Ketua pusat penelitian subak Unud itu menjelaskan, awal pembentukan subak hanya berperan untuk mengelola sistem irigasinya agar mampu memberikan pelayanan yang adil bagi anggotanya.

Namun sesuai perkembangan sosio-kultural yang terjadi pada masyarakat sekitarnya, subak melakukan kegiatan pembangunan pura di kawasannya (Pura Bedugul), melaksanakan kegiatan ritual serta mengangkat pemimpin ritual (pemangku) untuk pura yang ada di subak bersangkutan.

Menurut Windia (65), pria kelahiran Sukawati, Kabupaten Gianyar, 15 Desember 1949 itu subak juga mengambil peran dalam proses pembangunan pertanian, melakukan berbagai perubahan dalam struktur organisasinya.

Hal lain yang tidak kalah penting melakukan penyesuaian pada kewenangan pengelolaan pada fisik (palemahan ) subak dan melakukan perubahan dalam proses interaksinya dengan berbagai pihak yang berkepentingan.

Proses transformasi yang terjadi dalam subak pada dasarnya karena pengaruh yang kuat dari para pemimpin pemerintahan.

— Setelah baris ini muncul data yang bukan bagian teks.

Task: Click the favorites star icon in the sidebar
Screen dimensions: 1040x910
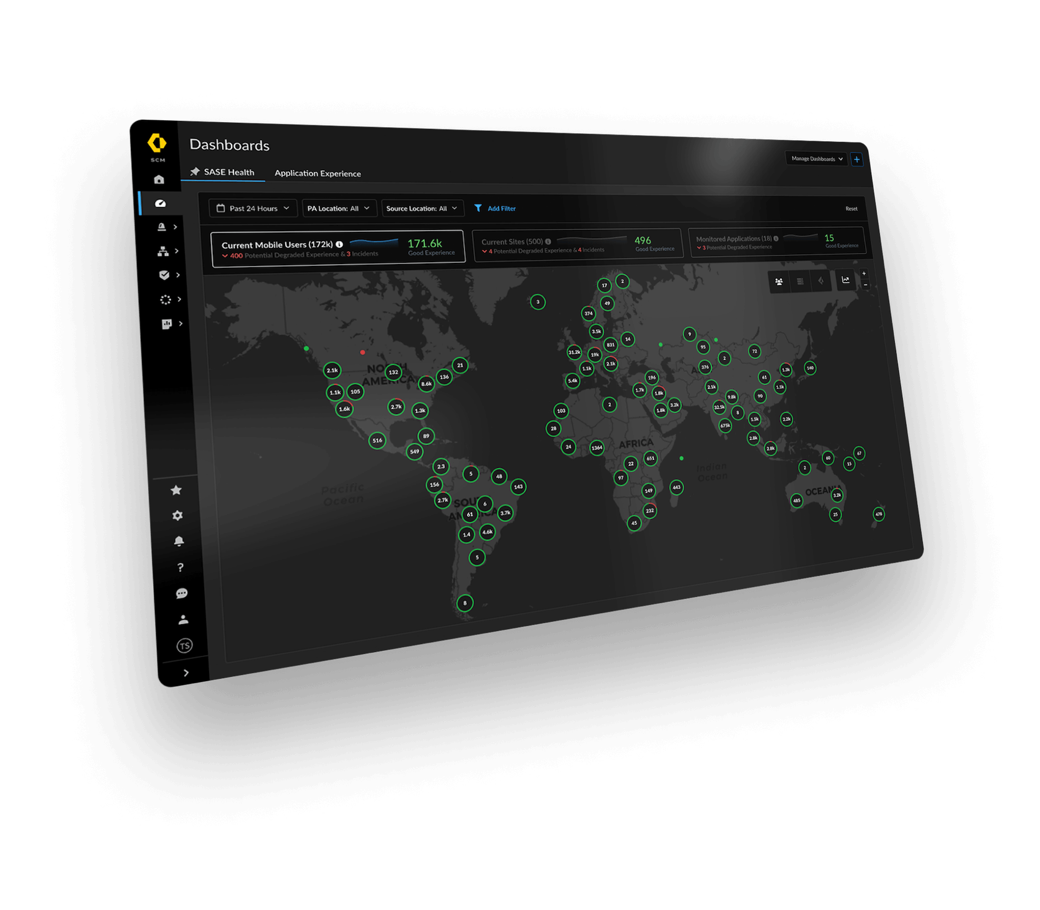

Pada zaman kerajaan, sistem subak mengalami transformasi karena pengaruh para raja.

Namun sekarang pada sistem pemerintahan nasional, maka kebijakan para pemimpin pemerintahan nasional mampu mempengaruhi subak. Para raja tampaknya berpengaruh pada pelaksanaan aktivitas ritual subak .

Selanjutnya, kebijakan pemerintah nasional tampaknya berpengaruh pada sistem pengelolaan subak. Kebijakan pemerintah yang paling baru, yang akan berpengaruh pada subak adalah dengan kelahiran UU No. 7 tahun 2004 tentang Sumberdaya Air, dan PP No. 20 tahun 2006 tentang Irigasi.

Berkait dengan peran raja di Bali untuk mendorong subak melakukan kegiatan ritual, maka subak di Bali berkembang sebagai suatu sistem irigasi, yang memiliki kelebihan yang penting dibandingkan dengan fungsi sistem irigasi secara umum.

Miliki kelebihan

Berbagai kalangan menyebutkan subak sebagai sistem irigasi-plus, memiliki kelebihan dalam melakukan aktivitas ritual, karena sistem irigasi subak belum dapat dikategorikan ke dalam irigasi teknis, mengingat kesederhanaan konstruksinya.

Pada umumnya konstruksi yang tersedia masih dalam keadaan darurat, yang belum memperhatikan persyaratan kelayakan teknis dan non teknis bangunan. Namun demikian, sistem irigasi subak telah terbukti efektif mendistribusikan air irigasi secara adil bagi anggotanya (petani).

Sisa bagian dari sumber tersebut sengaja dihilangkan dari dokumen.